*Document text*:
»»

A collection of programs developed in CSC 412 - Cryptography, Fall 2017

The motivation behind this project is twofold - to introduce the reader to implementations of various algorithms in cryptography and to learn these algorithms through implementation. Some were created while learning the algorithms for the first time, so their implementation will be naive in a lot of places. However, it is hoped that what they lack in rigor, they make up for in being easy to understand and follow (Although I will concede that the differential cryptanalysis is really painful to go through)

There were a lot of things enjoyable about this project. Of course there were a few hair-pulling moments for the more verbose algorithms, but all's well that ends well, and once I had them done, it was cool to look back at them. My favorite part has to be the random prime generation. To be able to code up an algorithm to produce a prime large enough for rsa was pretty neat.

This project has the following sections:

• Classical Cryptosystems
• Basic Number Theory
• Data Encryption Standard
• RSA

In creating this project, I thought about my target audience and how I wanted to present this. I decided on designing my project to be hosted on an online repository. For one, it's the way I have come across a lot of helpful code in the past. It is also a great way to receive feedback and continue to develop your code. Another reason is that these functions are probably only going to be of interest to other programmers curious about cryptography. Keeping these things in mind, I have striven to document my code well, both with docstrings and examples and with markdown pages introducing the algorithms at a higher level.

In describing the algorithms, I borrow heavily from our textbook "Introduction to Cryptography: with Coding Theory". I do this to maintain as much accuracy as possible.

I picked Python 2.7 for the implementation of this project mainly because it's easy to use when you're working with large numbers. It has a lot of string manipulation tools that are also very nice.

Being taught in c++ makes it a little awkward to get out of the mindset of interactive console programming. With this project, it made a lot more sense to create a collection of modules. This was especially handy with the cryptomath module which I was able to import easily whenever I needed it.

• Classical Cryptosystems - Elementary cryptosystems to learn basic ideas in cryptography
  • Viginère
    • cipher - A variation of the shift cipher
    • attack - An attack on the cipher to find the key
    • helper - A text frequency calculator to help with the attack
  • Affine
    • cipher - A generalized and slightly strengthened shift cipher
  • Block cipher - A simple implementation of a block cipher. Useful to learn as a lot of modern cryptosystems are block ciphers
• Basic Number Theory - Number theoretic algorithms useful in cryptography
  • inverse matrix mod n - Inverts a matrix when we have mod n
  • cryptomath - I placed almost all the functions in this section in this module which made it easy to import functions that I needed in other parts.
    • gcd - Greatest common divisor of two numbers
    • extended gcd - Calculates the gcd as well as the coefficients of Bézout's identity.
    • modular inverse - Division mod n is done by calculating the modular inverse of the number.
    • is_prime - Uses Miller-Rabin's primality test
    • random_prime - Generates a random prime within a given range using Miller-Rabin's primality test at its core.
    • factor - 3 different factorization algorithms (Fermat's, Pollard rho and Pollard p-1)
• Data Encryption Standard - Learning about more recent cryptographical systems
  • Simplified DES - Eases you into the kind of algorithm that DES is
  • Differential Cryptanalysis - How to break the DES cipher with a chosen plaintext attack
  • Full DES - The full DES algorithm in all its glory
• RSA - The famous RSA public-key cryptosystem. Great tool to get you to think about primes and factorization.

««

*Available data*:
»»

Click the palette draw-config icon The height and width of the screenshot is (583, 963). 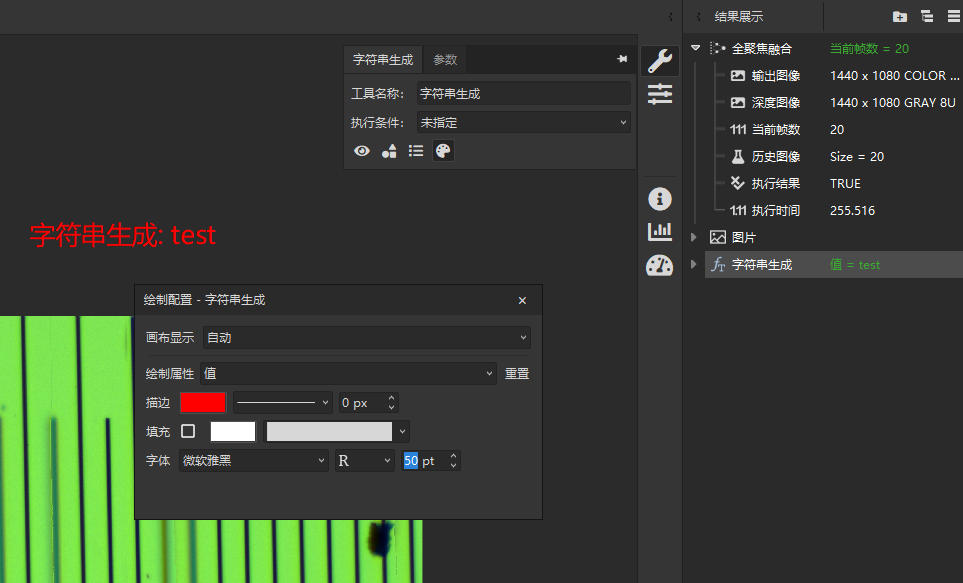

««

*Problems and tasks*:
1. In the cryptography project description, which primality test does the random_prime function use?
2. Rewrite the cryptography project description between "In describing the" and "also very nice.", inclusive, replacing "Python 2.7" with "Python 3".

*Answers to each task*:
1. Miller-Rabin's primality test

2.
In describing the algorithms, I borrow heavily from our textbook "Introduction to Cryptography: with Coding Theory". I do this to maintain as much accuracy as possible.

I picked Python 3 for the implementation of this project mainly because it's easy to use when you're working with large numbers. It has a lot of string manipulation tools that are also very nice.